Die Zusammensetzung der Burger spielt auch aus Sicht von Richard Kägi eine wichtige Rolle – gerade weil sie bei einem Burger nicht so stark ins Auge fällt. Er findet es „clever“ von den Amerikanern, dass sie für den Markteinstieg ein Nahrungsmittel gewählt haben, „das auch im Original nicht pur, sondern stark gewürzt gegessen wird.“ Wohl niemand käme auf die Idee, einen Burger-Bratling pur zu essen. Sondern der sei ja stets eingepackt: „Der Geschmack des Burgerfleischs wird oft übertönt durch Senf und Ketchup, da fallen Geschmacksabweichungen nicht so auf.“ Ein Steak auf Erbsenproteinbasis herzustellen, sei wesentlich anspruchsvoller.

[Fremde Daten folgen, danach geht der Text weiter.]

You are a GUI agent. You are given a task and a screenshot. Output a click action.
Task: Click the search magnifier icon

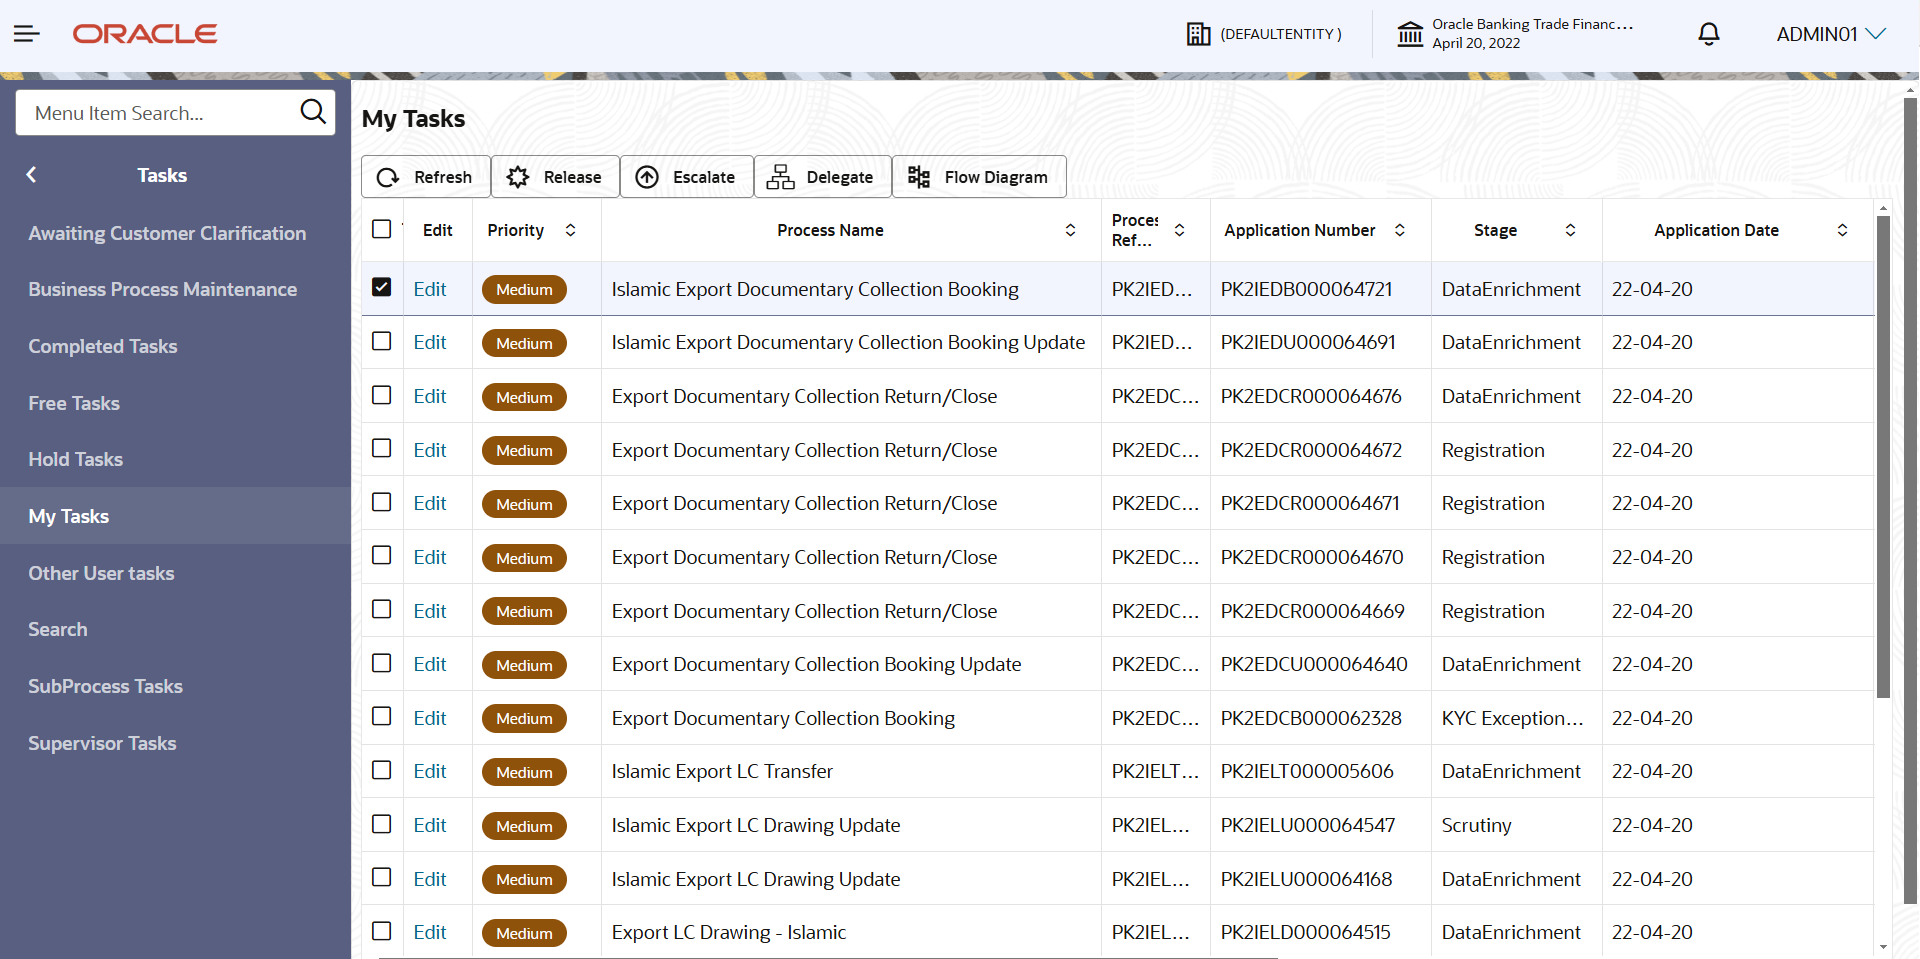(x=313, y=112)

Würstchen aber können sie. Metro erklärte, man werde innerhalb der kommenden zwei Wochen das nächste Produkt von Beyond Meat einführen: die vegane Bratwurst. Genau wie der Burger besteht auch die Wurst größtenteils aus Erbsenprotein und pflanzlichen Ölen wie Kokosnuss- und Sonnenblumenöl; für die Farbe sorgen Gemüsesäfte.

Der Schweizer Trendverkoster Richard Kägi ist übrigens auch deshalb so gut auf Beyond Meat zu sprechen, weil er, wie er gut gelaunt erzählt, kurz nach Börsenstart einige Anteile des Unternehmens erwarb und gerade erst wieder veräußert hat. Vorsichtig formuliert: Einen Verlust hat er nicht erlitten.